Entering a Contested Market
Unlike several of Starlink’s earlier African launches, Côte d’Ivoire is not an empty field. The country already has two established satellite broadband competitors: Orange Côte d’Ivoire, which partnered with Eutelsat in January 2026 to launch a service branded Orange Sat, and MTN Côte d’Ivoire, which followed in April 2026 with a multi-year agreement to deliver connectivity using Eutelsat Konnect’s high-throughput capacity. Both incumbents combine satellite capacity with existing brand recognition, mobile-money ecosystems, and large retail networks, advantages Starlink’s direct-to-consumer model does not replicate.

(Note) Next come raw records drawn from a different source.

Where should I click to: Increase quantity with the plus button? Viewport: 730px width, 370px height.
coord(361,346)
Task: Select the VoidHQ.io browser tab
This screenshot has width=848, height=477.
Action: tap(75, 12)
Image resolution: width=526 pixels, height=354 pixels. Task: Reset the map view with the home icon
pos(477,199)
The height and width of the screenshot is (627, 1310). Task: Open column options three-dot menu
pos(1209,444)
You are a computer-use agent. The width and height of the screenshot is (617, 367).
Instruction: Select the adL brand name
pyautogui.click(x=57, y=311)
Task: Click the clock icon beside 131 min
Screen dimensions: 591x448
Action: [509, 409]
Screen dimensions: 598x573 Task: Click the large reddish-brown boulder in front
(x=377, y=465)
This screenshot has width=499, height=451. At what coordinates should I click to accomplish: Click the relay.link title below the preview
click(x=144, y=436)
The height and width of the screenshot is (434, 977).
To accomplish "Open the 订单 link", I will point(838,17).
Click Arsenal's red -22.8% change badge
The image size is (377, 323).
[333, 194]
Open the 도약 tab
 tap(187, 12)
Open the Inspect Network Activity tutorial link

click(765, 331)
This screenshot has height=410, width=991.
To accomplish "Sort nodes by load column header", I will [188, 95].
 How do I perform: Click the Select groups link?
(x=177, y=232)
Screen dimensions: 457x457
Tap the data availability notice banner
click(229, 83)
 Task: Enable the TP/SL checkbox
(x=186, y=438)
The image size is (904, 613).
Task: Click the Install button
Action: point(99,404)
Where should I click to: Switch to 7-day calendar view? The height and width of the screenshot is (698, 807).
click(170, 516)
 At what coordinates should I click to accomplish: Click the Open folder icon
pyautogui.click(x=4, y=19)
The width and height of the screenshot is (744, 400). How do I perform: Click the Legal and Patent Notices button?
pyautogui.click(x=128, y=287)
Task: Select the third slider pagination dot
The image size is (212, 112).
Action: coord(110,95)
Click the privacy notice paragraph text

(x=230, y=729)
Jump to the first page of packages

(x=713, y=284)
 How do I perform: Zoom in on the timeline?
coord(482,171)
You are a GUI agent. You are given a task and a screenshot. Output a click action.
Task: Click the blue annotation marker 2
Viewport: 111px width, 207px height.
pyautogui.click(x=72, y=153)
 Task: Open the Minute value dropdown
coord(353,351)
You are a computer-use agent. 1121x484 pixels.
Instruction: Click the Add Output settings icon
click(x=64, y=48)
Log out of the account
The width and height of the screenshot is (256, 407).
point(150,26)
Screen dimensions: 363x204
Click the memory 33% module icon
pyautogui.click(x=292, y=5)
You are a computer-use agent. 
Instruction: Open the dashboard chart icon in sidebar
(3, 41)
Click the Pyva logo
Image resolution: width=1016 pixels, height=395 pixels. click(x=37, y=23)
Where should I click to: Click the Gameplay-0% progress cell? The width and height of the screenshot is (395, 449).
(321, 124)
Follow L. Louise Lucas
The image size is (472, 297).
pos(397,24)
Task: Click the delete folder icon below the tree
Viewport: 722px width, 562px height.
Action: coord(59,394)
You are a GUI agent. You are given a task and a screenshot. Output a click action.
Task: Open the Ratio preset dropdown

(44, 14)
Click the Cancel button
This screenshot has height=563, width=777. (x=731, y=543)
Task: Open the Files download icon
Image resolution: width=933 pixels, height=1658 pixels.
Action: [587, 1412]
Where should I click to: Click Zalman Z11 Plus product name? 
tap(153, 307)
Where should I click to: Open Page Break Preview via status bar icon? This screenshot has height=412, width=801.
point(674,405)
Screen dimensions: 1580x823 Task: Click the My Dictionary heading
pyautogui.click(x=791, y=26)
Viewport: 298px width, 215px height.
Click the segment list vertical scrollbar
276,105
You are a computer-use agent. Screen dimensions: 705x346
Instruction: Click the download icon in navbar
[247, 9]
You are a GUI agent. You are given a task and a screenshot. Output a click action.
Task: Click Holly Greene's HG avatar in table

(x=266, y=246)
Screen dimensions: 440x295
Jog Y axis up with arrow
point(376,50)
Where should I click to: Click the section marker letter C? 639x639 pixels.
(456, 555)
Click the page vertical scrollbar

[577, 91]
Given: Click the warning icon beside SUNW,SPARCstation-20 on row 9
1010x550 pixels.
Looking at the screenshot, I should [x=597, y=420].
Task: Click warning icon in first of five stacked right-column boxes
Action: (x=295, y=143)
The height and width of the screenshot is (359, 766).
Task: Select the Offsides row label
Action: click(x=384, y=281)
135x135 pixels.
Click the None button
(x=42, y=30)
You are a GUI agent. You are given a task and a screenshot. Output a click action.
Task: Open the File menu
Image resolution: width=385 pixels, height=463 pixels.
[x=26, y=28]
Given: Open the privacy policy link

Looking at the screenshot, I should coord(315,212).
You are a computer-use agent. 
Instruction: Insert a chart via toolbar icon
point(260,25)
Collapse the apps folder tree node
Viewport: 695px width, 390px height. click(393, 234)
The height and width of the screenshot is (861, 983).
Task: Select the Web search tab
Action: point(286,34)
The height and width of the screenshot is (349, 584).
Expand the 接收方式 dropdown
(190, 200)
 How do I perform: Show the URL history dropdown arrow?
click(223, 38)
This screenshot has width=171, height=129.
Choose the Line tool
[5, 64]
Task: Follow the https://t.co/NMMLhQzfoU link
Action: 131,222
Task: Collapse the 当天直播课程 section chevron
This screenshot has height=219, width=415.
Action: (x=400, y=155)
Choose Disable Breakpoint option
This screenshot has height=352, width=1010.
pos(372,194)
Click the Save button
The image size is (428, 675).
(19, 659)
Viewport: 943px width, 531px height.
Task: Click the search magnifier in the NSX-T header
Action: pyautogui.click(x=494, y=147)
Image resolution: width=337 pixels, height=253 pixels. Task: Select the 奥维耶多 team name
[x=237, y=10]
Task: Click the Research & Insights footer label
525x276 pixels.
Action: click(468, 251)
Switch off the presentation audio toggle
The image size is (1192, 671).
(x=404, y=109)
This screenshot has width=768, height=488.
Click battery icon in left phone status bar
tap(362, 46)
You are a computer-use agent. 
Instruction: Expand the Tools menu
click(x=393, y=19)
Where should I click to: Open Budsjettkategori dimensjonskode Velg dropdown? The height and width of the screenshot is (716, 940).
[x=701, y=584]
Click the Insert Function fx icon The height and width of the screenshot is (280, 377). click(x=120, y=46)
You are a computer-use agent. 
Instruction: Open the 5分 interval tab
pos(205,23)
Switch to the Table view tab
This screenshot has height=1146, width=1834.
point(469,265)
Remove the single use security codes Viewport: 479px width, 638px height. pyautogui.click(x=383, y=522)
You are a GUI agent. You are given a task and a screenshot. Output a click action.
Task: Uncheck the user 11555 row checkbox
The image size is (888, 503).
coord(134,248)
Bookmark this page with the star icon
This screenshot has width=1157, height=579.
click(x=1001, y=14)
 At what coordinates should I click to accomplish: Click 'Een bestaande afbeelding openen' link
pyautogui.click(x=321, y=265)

Pricing will shape the competition, and Starlink’s entry pricing is more aggressive than earlier estimates suggested. Starlink lists its residential plan, offering speeds of up to 100 Mbps, at CFA 28,746 (USD 50) per month. For hardware, the company sells the Standard kit for CFA 247,466 (USD 431) and the lower-cost Mini kit for CFA 148,148 (USD 258). This pricing places the Mini kit broadly in line with the roughly CFA 150,000 (USD 261) charged for competing local satellite kits, rather than at the two-to-three-times premium Starlink charges in some other markets.
The Mini kit therefore narrows what has historically been Starlink’s main adoption barrier in Africa, upfront hardware cost, even if the Standard kit still carries a premium. The likely market outcome is a dual structure rather than a single winner: satellite as a wholesale infrastructure and backhaul layer for the incumbent telcos on one side, and Starlink’s direct-to-user and small-enterprise proposition on the other.
The launch also coincides with Côte d’Ivoire’s commercial 5G rollout, which begins in cities with more than 25,000 inhabitants via Orange, MTN, and Moov Africa. The pairing is deliberate: faster mobile networks target urban demand while satellite links target rural coverage, addressing two distinct connectivity gaps in the same period. Both sit within a broader government digital agenda spanning e-government, artificial intelligence, cybersecurity, and skills, part of the country’s stated ambition to become a leading digital hub in French-speaking West Africa.
For Starlink, Côte d’Ivoire marks a rapid pan-African expansion that began in 2023 with Nigeria and Rwanda and has since expanded to include markets such as Senegal and Uganda. The more telling test is no longer regulatory approval but commercial performance: whether Starlink’s coverage advantage in underserved areas can offset its hardware premium against incumbents already investing in the same segment.